▶ **Exercise description**:
In the entries below, find the lines with the word "accomplish" and copy them.

Items from a data source
= Beginning of Section =

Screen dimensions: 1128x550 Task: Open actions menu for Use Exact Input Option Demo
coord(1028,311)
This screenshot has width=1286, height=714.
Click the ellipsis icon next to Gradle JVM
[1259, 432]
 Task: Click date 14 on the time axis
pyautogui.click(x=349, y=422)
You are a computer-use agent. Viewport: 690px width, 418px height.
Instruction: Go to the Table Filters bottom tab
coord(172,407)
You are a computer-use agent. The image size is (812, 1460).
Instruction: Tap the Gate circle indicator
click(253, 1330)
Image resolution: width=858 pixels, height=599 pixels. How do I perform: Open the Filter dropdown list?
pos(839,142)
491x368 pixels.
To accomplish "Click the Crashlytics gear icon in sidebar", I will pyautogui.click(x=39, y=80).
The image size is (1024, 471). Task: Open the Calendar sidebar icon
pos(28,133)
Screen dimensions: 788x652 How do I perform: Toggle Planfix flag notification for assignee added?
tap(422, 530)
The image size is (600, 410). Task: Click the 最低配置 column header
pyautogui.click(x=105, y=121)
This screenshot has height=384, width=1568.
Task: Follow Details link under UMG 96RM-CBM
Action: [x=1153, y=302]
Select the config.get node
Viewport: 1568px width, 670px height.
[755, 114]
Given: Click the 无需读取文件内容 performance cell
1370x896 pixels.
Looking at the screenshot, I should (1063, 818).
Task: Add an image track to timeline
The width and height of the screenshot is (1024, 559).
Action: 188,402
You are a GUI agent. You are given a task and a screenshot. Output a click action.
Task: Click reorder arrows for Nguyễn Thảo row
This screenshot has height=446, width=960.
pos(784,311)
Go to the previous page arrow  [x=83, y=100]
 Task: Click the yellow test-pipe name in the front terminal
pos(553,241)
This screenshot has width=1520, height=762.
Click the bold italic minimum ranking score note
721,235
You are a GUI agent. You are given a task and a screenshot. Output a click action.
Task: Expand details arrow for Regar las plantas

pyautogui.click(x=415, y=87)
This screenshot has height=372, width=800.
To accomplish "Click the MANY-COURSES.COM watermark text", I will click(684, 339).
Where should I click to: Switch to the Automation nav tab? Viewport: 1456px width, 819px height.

= End of Section =

▶ **Answer**:
To accomplish "Click the Crashlytics gear icon in sidebar", I will pyautogui.click(x=39, y=80).
To accomplish "Click the MANY-COURSES.COM watermark text", I will click(684, 339).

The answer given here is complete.